Take 80% of what you think you know, and retest it:  We live in a world where a good outcome is that maybe 40% of our audiences sees the ad/email, and maybe 20% of those will click on it and maybe 25% of those will do something past that first page they land on.   

Many things change in our world daily. We have to create our own experiments that have value at a point in time to select audiences.

If you lined up everything by the patterns you’ve watched over the last 12 months, you’d likely have 12+ test plans, some repeating the same things, some not.  Remember, marketing is not about finding the winner, it’s about optimizing variants for maximum yield.  You have to reorient yourself to testing and tools that can help you get there.

It’s an inbox, not a billboard ad:  I appreciate great creative, but as someone dedicated to sustainable outcomes, I’d rather be fast than pretty. So, when it comes to content, use what you have!   

That means redesigning your content marketing plan with email in mind.  It should not take a couple of days to create and proof an email. Feed it from your Web content, social content, ad content, and build templates that are adaptable and logic-driven. Your goal is the right content, not the most creative.

 Unlike a billboard — which is highly visible, social-worthy and you may see multiple times in a day — email is a brief impression with a simple interaction goal.   That doesn’t mean to trade the beautiful scenery for a vacation spot in the hero image with a BIG 50% off logo. It means don’t create original content for email if you don’t have to.  This will increase your velocity 3X.

If something is predictable, automate it: If you can somewhat closely predict a path, flow, sequence, then automate it. That doesn’t mean you do it and leave it forever — you can still optimize it.

But you have to realize there are more customer paths than you’ll ever be able to build around, and the only way to stay close and relevant is to let machines do some of the work.   If we didn’t use machines for automobile manufacturing, we’d be paying $100,000 for a car — and it’d break down every 10,000 miles.

As Oscar Wilde said, “Experience is the name everyone gives to their mistakes.”  Make a few, build on this and LMK.

_Provided material_
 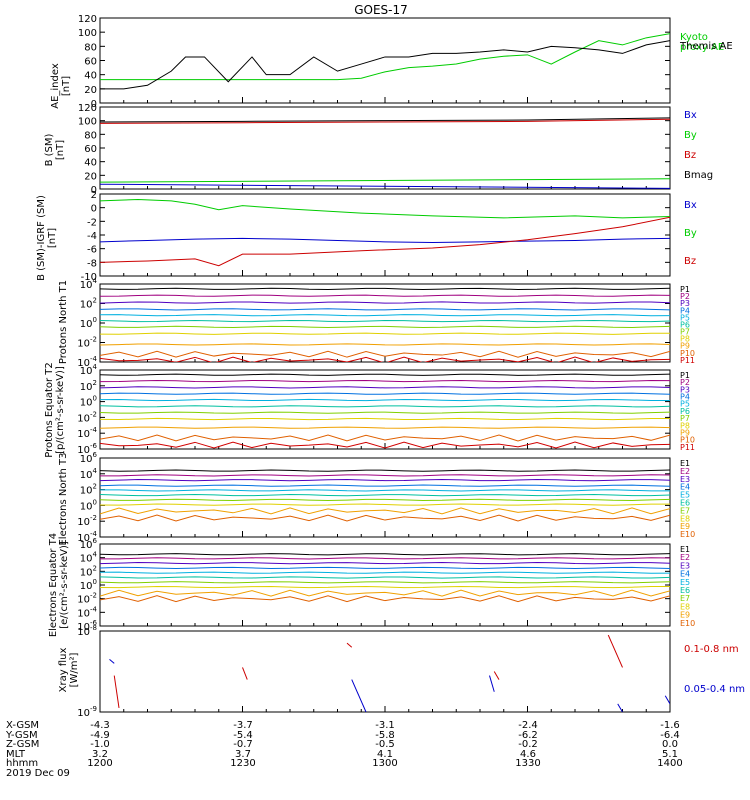 I want to click on plot-title: GOES-17, so click(x=381, y=10).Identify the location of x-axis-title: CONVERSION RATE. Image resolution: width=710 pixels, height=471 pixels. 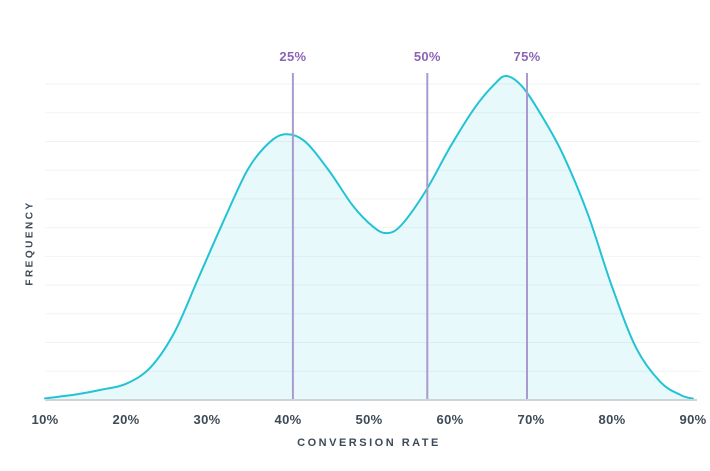
(369, 443).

_Task requirements_
Copy the email marketing text from "If something is" up to and including "every 10,000 miles.". Work only from the email marketing text, not the data.

_Finished task_
If something is predictable, automate it: If you can somewhat closely predict a path, flow, sequence, then automate it. That doesn’t mean you do it and leave it forever — you can still optimize it.

But you have to realize there are more customer paths than you’ll ever be able to build around, and the only way to stay close and relevant is to let machines do some of the work.   If we didn’t use machines for automobile manufacturing, we’d be paying $100,000 for a car — and it’d break down every 10,000 miles.